The Nightmare

The Nightmare
ArtistHenry Fuseli
Year1781 (1781)
MediumOil on canvas
Dimensions101.6 cm × 127 cm (40.0 in × 50 in)
LocationDetroit Institute of Arts, Detroit, Michigan

The Nightmare is a 1781 oil painting by Swiss artist Henry Fuseli. It shows a woman in deep sleep with her arms thrown below her, and with a demonic and ape-like incubus crouched on her chest. The painting's dreamlike and haunting erotic evocation of infatuation and obsession was a huge popular success.

After its first exhibition, at the 1782 Royal Academy of London, critics and patrons reacted with horrified fascination and the work became widely popular, to the extent that it was parodied in political satire and an engraved version was widely distributed. In response, Fuseli produced at least three other versions.
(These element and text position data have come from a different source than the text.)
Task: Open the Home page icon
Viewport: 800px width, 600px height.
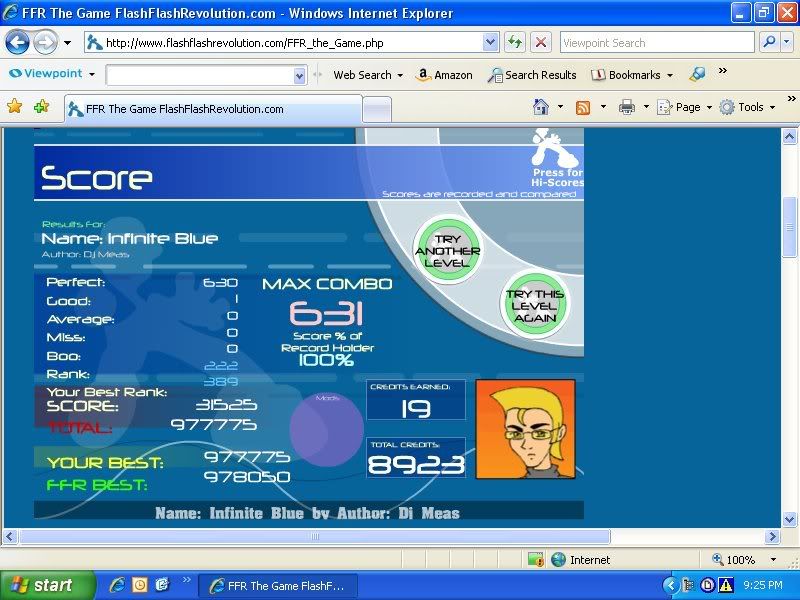Action: click(541, 107)
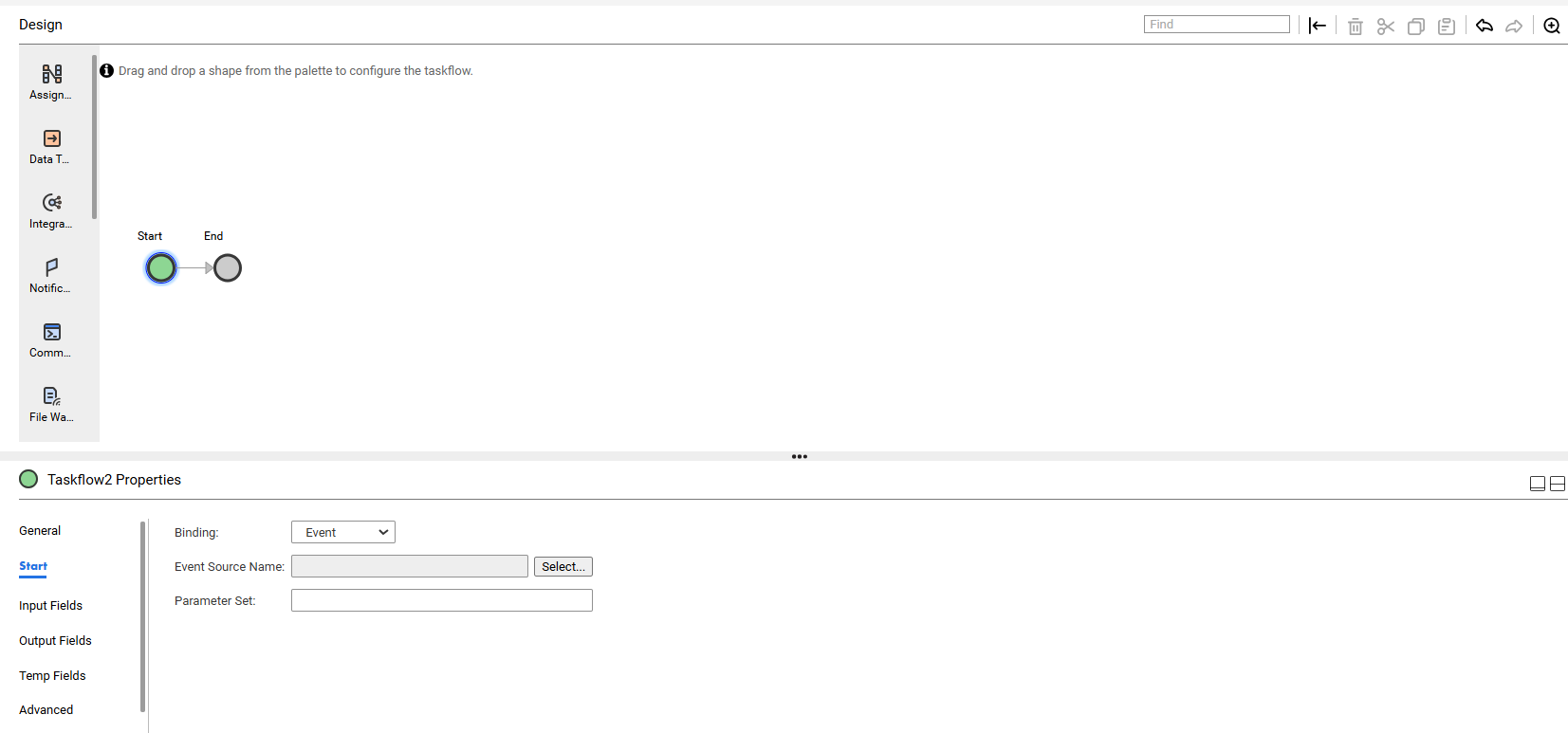Select the grey End node on canvas

coord(228,268)
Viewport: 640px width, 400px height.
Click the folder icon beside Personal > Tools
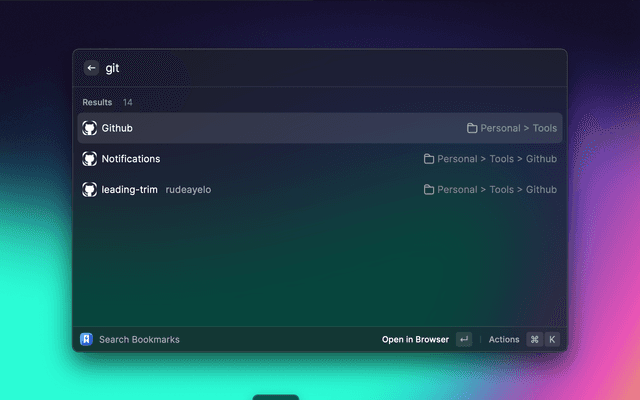[472, 128]
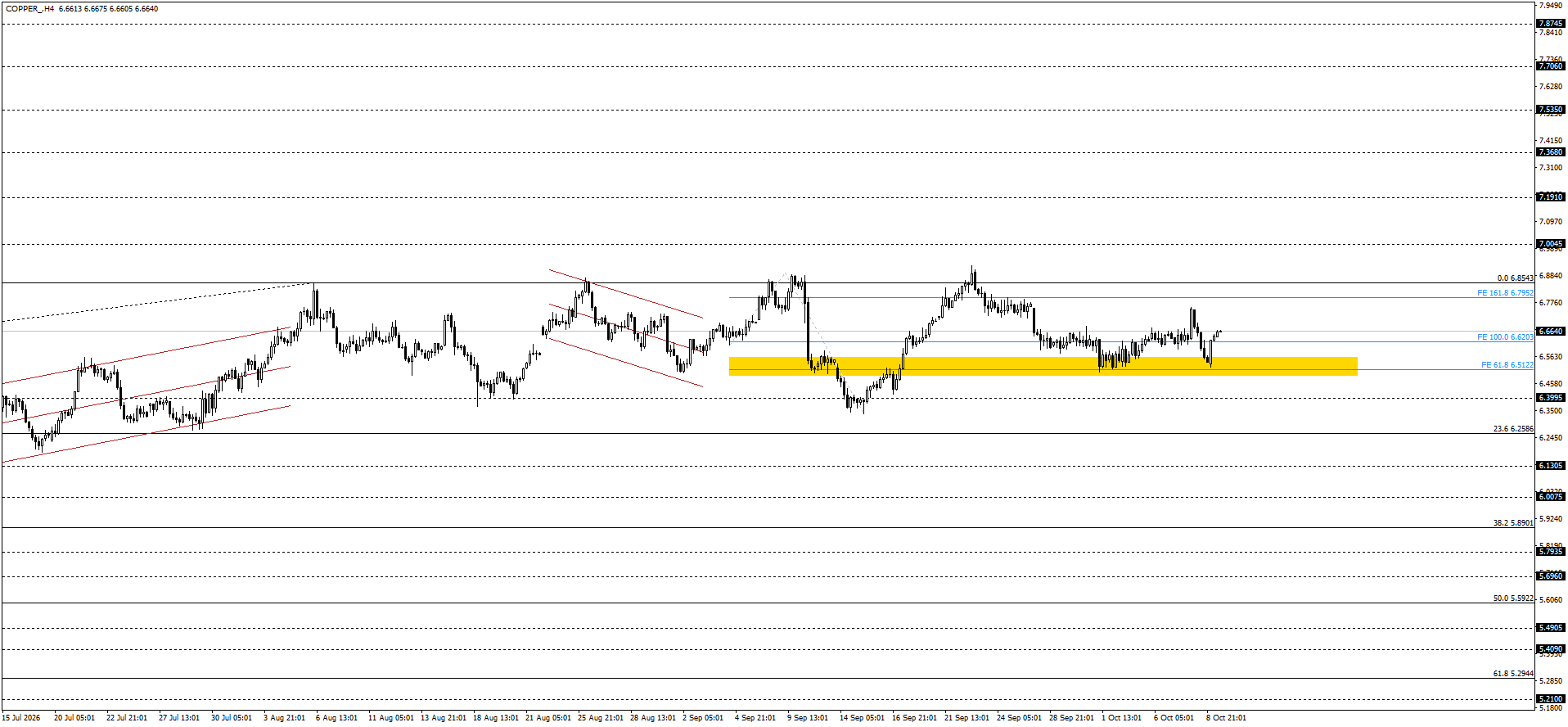1568x727 pixels.
Task: Click the 5.2100 level price tag
Action: coord(1551,699)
Interpretations vary. The canvas seems to portray simultaneously a dreaming woman and the content of her nightmare. The incubus and horse's head refer to contemporary belief and folklore about nightmares but have been ascribed more specific meanings by some theorists.[1] Contemporary critics were taken aback by the overt sexuality of the painting, since interpreted by some scholars as anticipating Jungian ideas about the unconscious.

  1. ^ The etymology of the word "nightmare", however, does not relate to horses. Rather, the word is derived from mara, a Scandinavian mythological term referring to a spirit sent to torment or suffocate sleepers.